New ways of seeing

Nine Kashmiri photographers, who worked for mainstream media for three decades, come together in a book to show how they perceive Kashmir

February 25, 2017 06:14 pm | Updated February 27, 2017 02:13 pm IST

If Hindi cinema portrayed a romantic picture of Kashmir, media brought us another image of the State. How did the people, particularly a photo-journalist, who witnessed everything first-hand perceive it all? Witness: Kashmir 1986-2016: 9 photographers attempts to present that side of the picture. Edited by Sanjay Kak, who is well known for his documentary films such as Red Ant Dream , Jashn-e-Azadi: How we celebrate Freedom , etc., the book comprises more than 200 images taken by nine photographers over the period of 30 years. Through the upheaval, they shot Kashmir for the mainstream media.

“Photography has a long history in Kashmir which used to be tied in colonialism and tourism. Then there was one kind of Kashmir projected by films as a landscape but many things changed between 1986 and 2016. From ‘86 onwards, Kashmir became a conflict zone. Photo-journalists were covering this without being aware of the change they were capturing,” says Kak. The acclaimed film-maker was in town to release the book.

Kak chose Meraj ud din, Dar Yasin, Javeed Shah, Javed Dar, Altaf Qadri, Showkat Nanda, Syed Shahryar, Sumit Dayal and Azaan Shah to tell the story as they saw it. “One was with a leading national daily, another was with a news agency or a local paper and they were taking pictures. It was like a flowing river. What if a book is to build a dam?” asks Kak.

From the oldest, Meraj, to 19-year-old Azaan, the pictures that have made it to the book are the outcome of personal experiences. “I went to take a print of Meraj’s picture and the way people reacted to it was amazing. The idea was not to use a dramatic picture or to build a chronological history of Kashmir but to capture new ways of seeing.”

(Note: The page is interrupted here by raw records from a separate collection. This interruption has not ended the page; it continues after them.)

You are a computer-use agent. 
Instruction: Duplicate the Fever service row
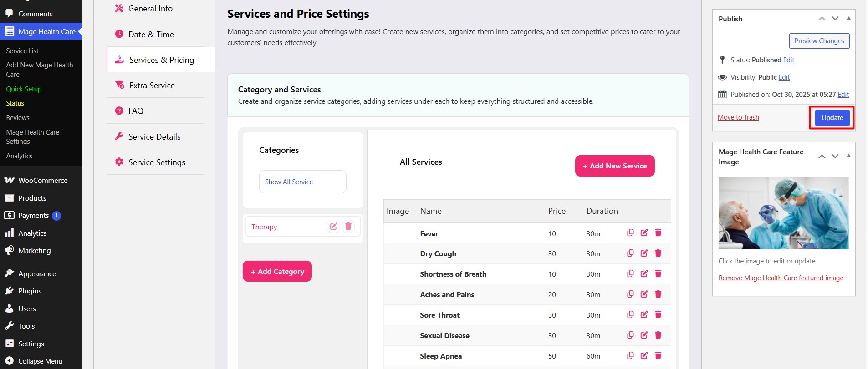630,233
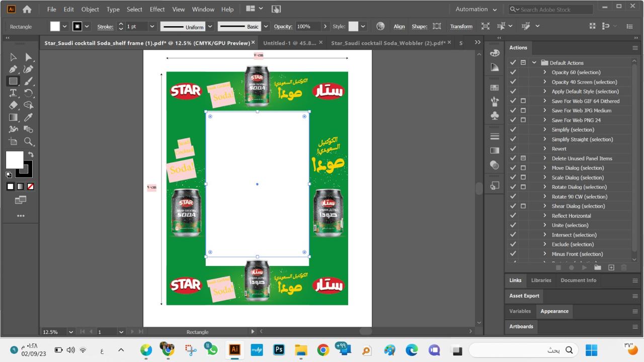
Task: Toggle dialog box for Save For Web PNG 24
Action: [523, 120]
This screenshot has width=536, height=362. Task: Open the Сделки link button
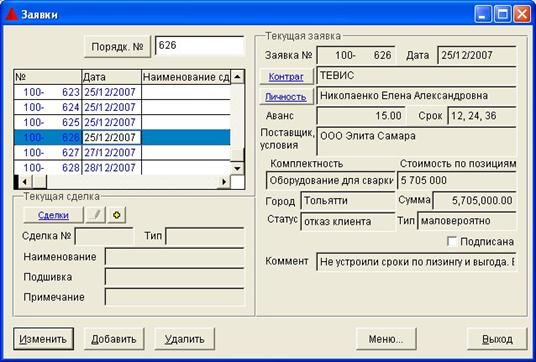53,215
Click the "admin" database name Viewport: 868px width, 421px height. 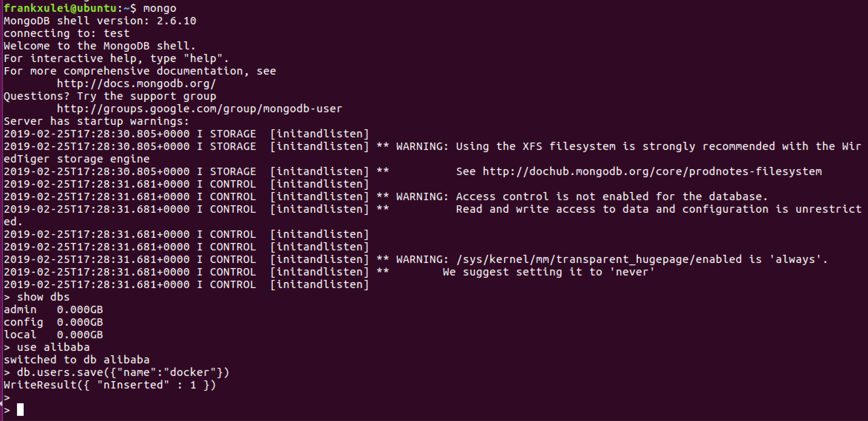tap(20, 310)
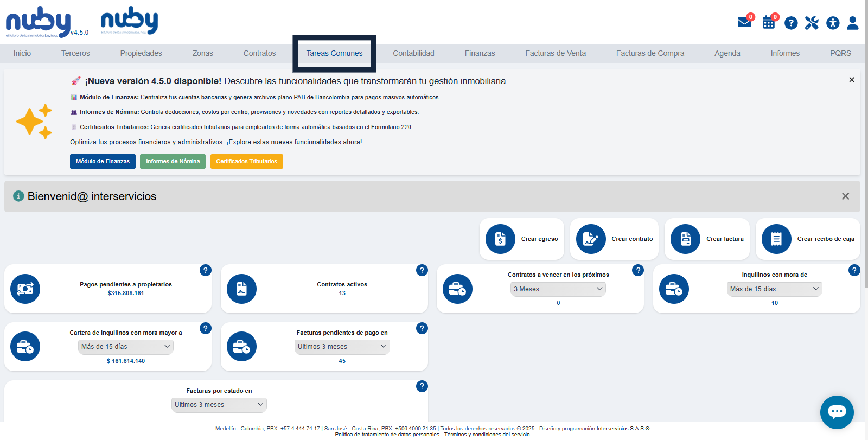
Task: Go to the Contabilidad menu
Action: pos(413,53)
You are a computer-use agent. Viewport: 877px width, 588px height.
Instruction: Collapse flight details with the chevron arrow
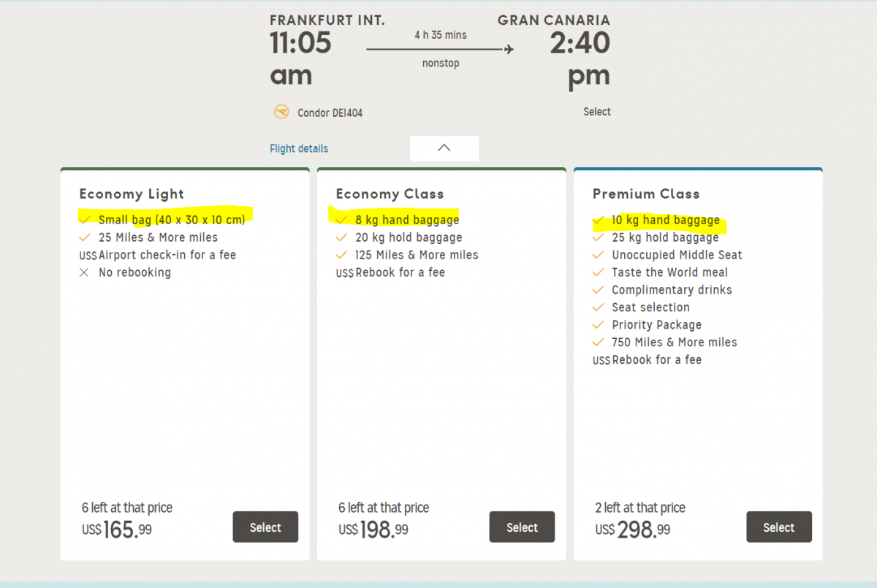coord(444,148)
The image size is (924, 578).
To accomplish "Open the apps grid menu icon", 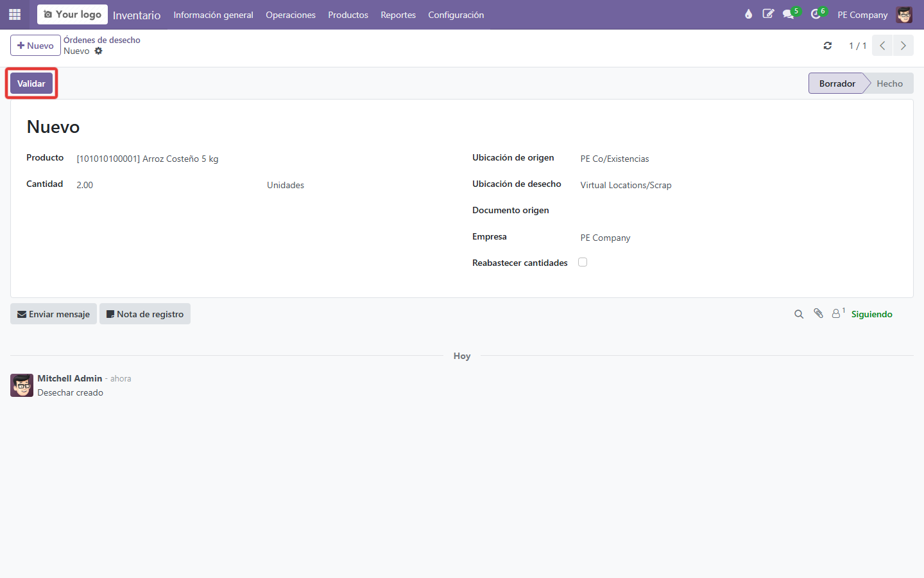I will (x=15, y=14).
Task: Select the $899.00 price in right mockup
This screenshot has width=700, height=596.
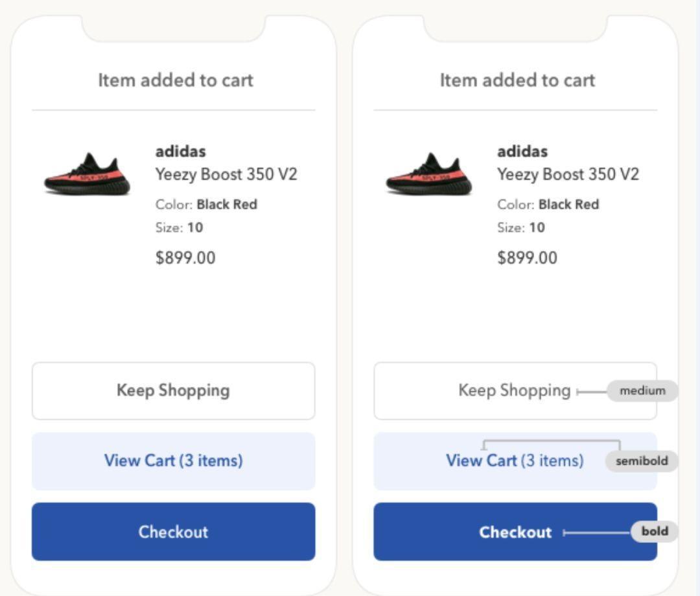Action: click(x=527, y=258)
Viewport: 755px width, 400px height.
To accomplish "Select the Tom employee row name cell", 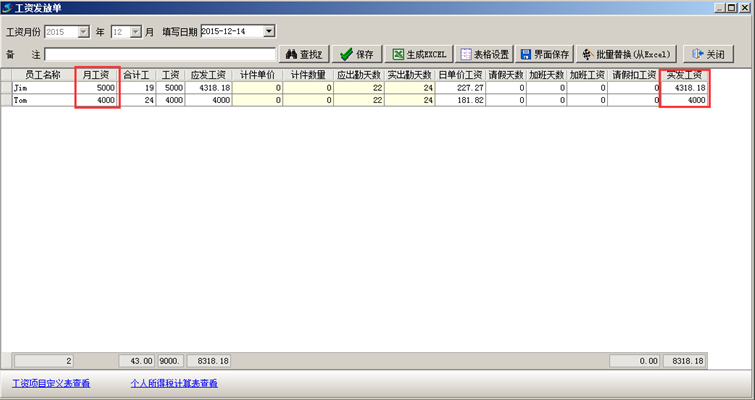I will click(42, 100).
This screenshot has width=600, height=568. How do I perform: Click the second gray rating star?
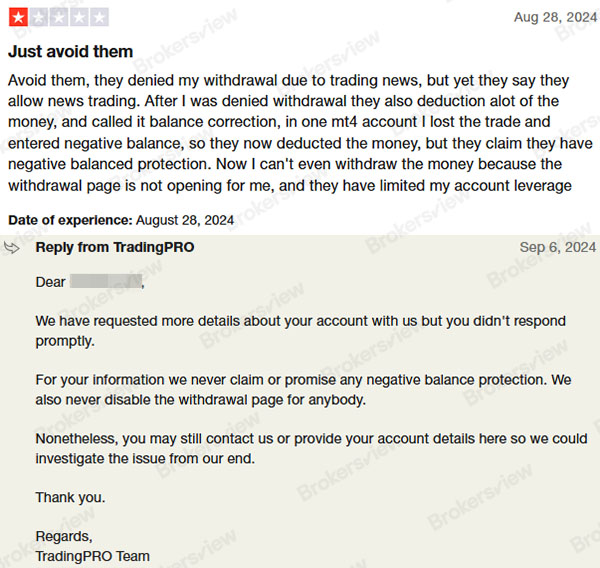click(38, 17)
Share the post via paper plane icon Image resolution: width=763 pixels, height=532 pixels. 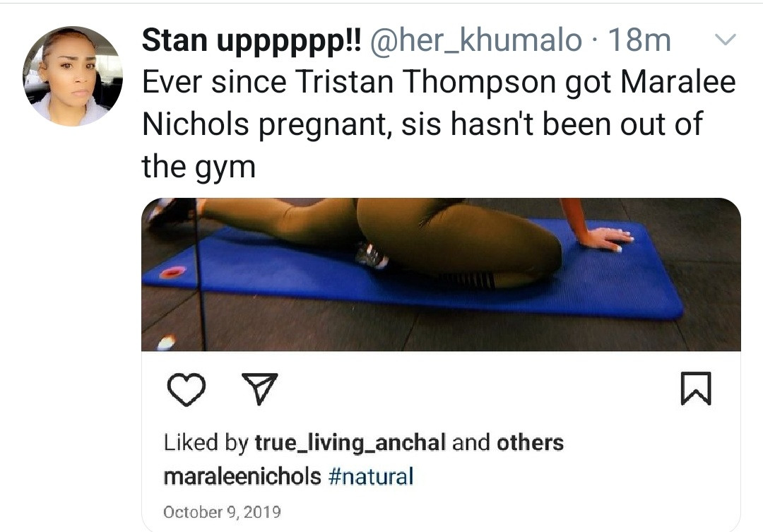pyautogui.click(x=260, y=389)
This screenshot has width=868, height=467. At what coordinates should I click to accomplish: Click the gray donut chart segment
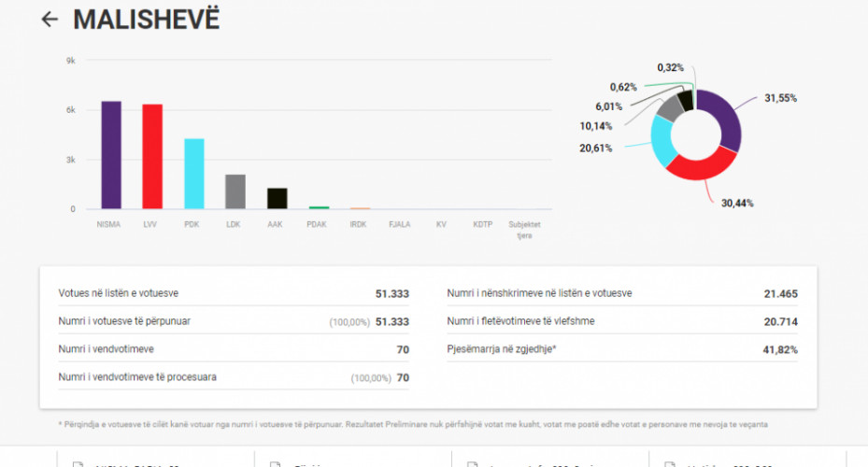[669, 108]
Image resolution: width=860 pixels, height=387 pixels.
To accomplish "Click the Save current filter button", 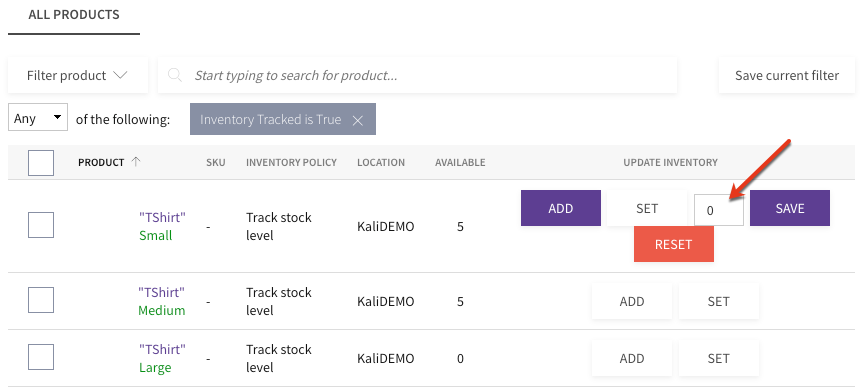I will pyautogui.click(x=787, y=75).
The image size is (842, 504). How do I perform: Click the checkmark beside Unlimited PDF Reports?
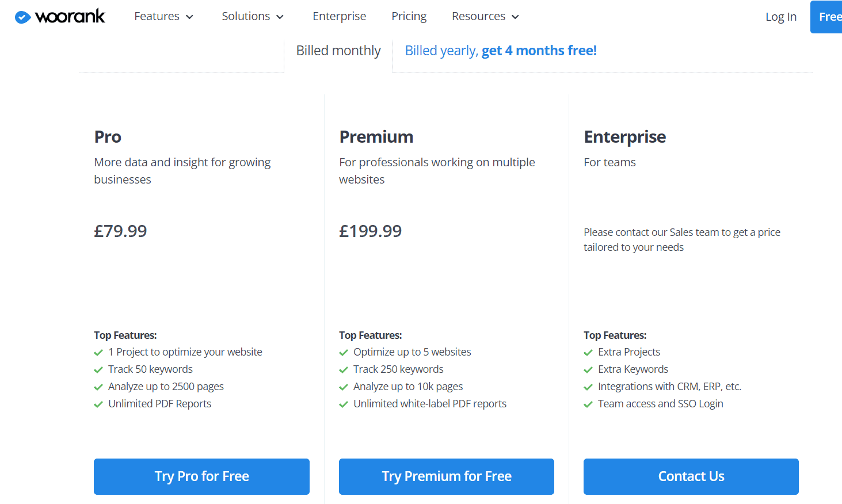click(98, 404)
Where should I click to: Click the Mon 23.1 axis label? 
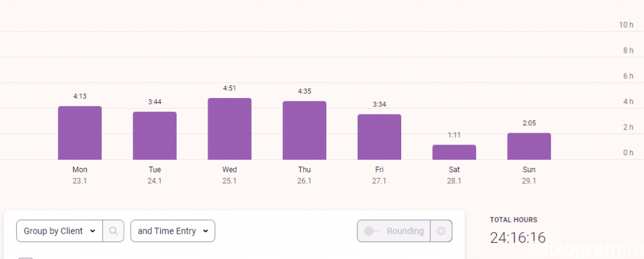tap(80, 175)
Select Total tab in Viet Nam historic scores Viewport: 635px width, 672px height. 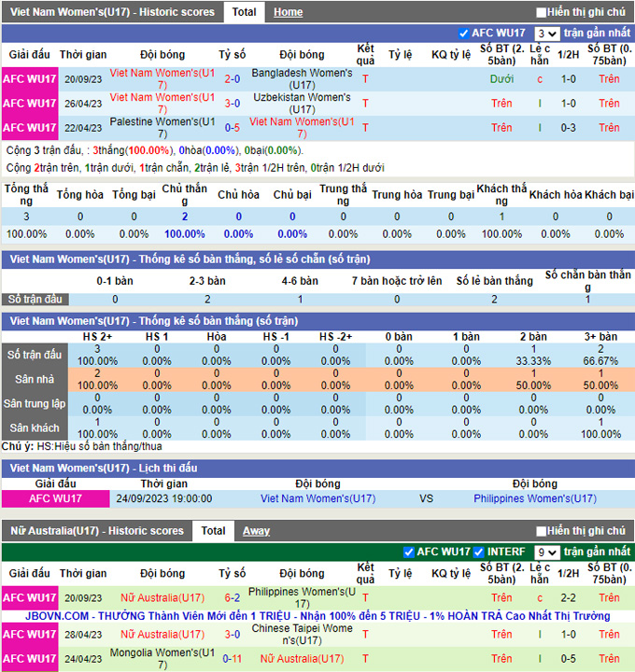[x=245, y=12]
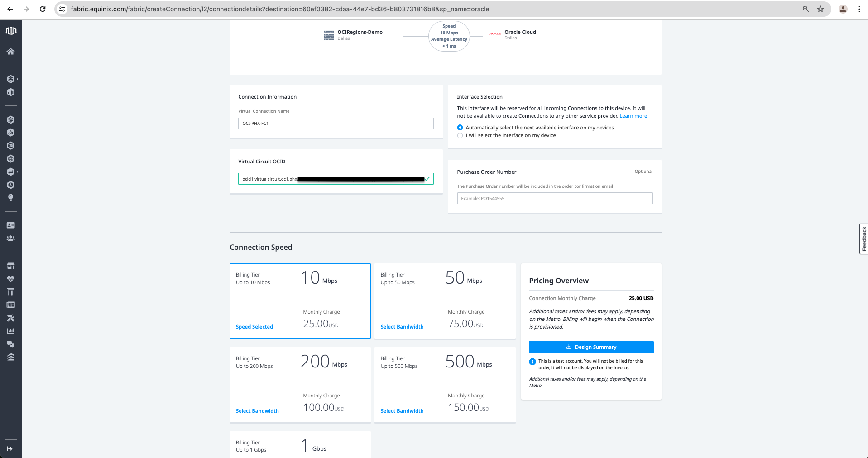Click the heartbeat health icon in sidebar
Image resolution: width=868 pixels, height=458 pixels.
[x=10, y=279]

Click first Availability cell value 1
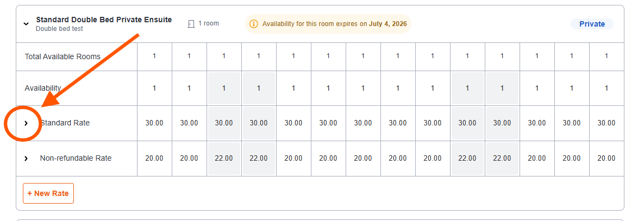pyautogui.click(x=154, y=88)
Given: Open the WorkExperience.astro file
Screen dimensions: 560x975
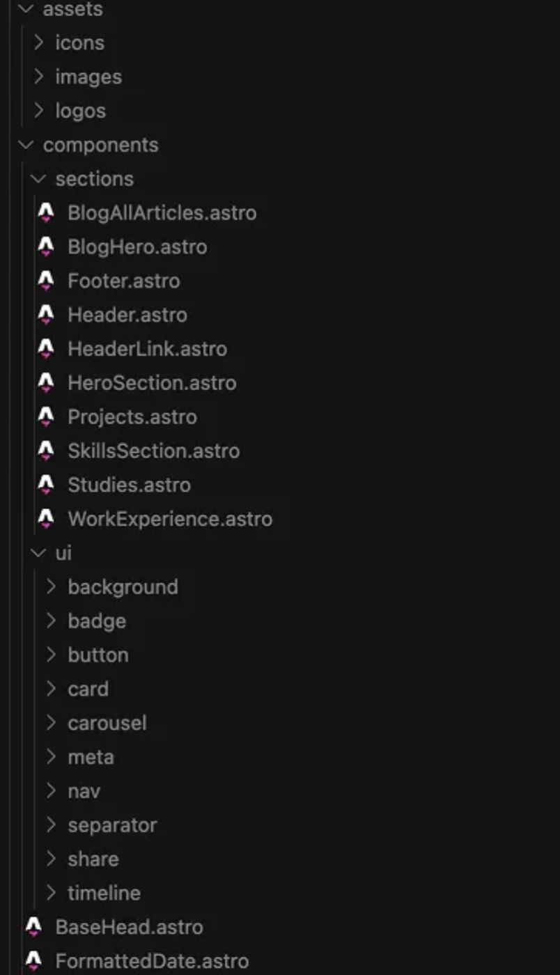Looking at the screenshot, I should [x=170, y=520].
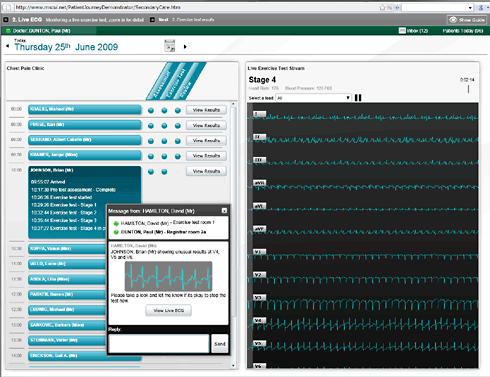The height and width of the screenshot is (377, 490).
Task: Click the View Live ECG button
Action: [x=168, y=310]
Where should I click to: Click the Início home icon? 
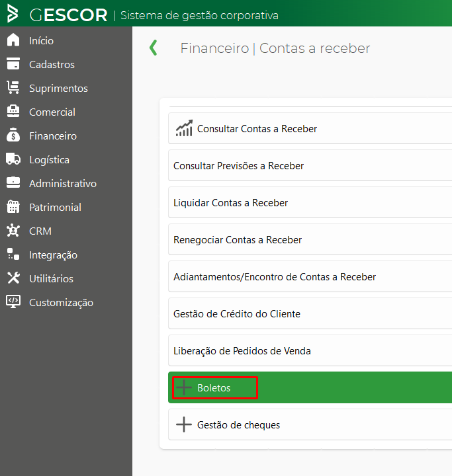[13, 40]
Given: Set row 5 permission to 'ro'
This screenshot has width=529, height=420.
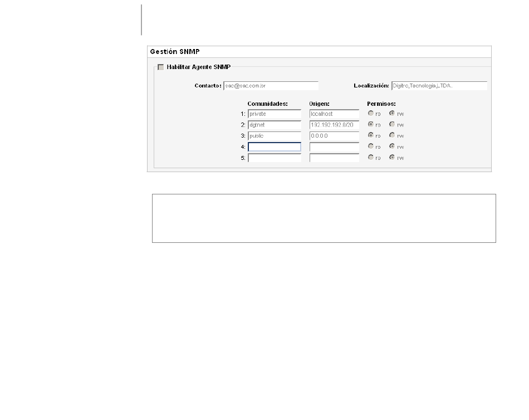Looking at the screenshot, I should (x=371, y=158).
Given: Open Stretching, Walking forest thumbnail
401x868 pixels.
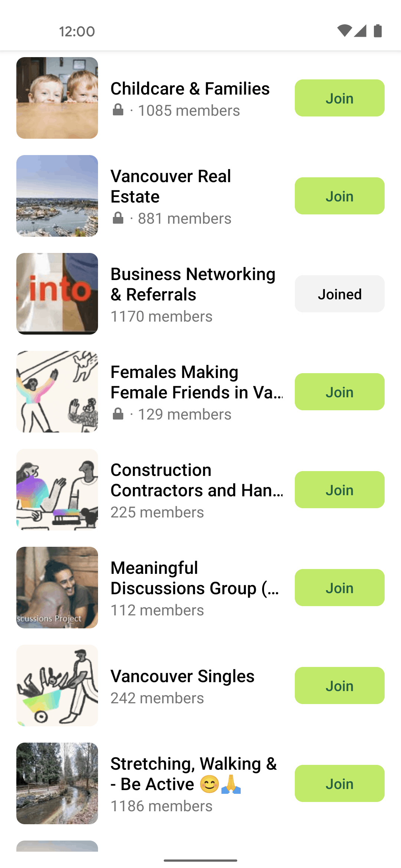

Working with Kashmir Times , Meraj covered the incidents around the kidnapping of Rubaiya Sayeed, the daughter of Union Home Minister Mufti Mohammad Sayeed, by militants in 1989.

The book has an interesting image of footwear strewn around in Bijbehara with a yellowish line running through. Kak tells us that the yellow line was the result of film getting exposed when a soldier opened it.

He says the book is as much about photographs as it is about photographers. And while there are a few images, like the body of Justice Neelkanth Ganjoo, lying on the streets as people watch on, record a definite time and period in the history, the book doesn’t seem obsessed with documenting turning points in the history of the troubled State. “They are referred to peripherally,” explains Kak. The photographers employ varied styles to create the narrative. Sumit Dayal, a non-resident Kashmiri has an experiential style.

“He has taken a panoramic shot. He is not looking for shining images but allows for a deeper reading of what is going on.

Showkat offers a modernistic work. Azaan Shah is a photographer of the street.”

What he calls the spine of the book are yellow pages which have detailed captions with 15 keywords like militants, terorism, Hizb-ul-Mujahideen highlighted. These key words are again explained to the reader.

“Then there is also a text which is not art criticism, but rather telling people what was it like to be a 15-year-old in the ‘90s. The book is about these nine Kashmiris who grew up amidst all of this. How did they respond and not everybody responded equally.”

The project was partly supported by Prince Claus Fund for Culture and Development, under their culture in defiance programme and India Foundation for the Arts.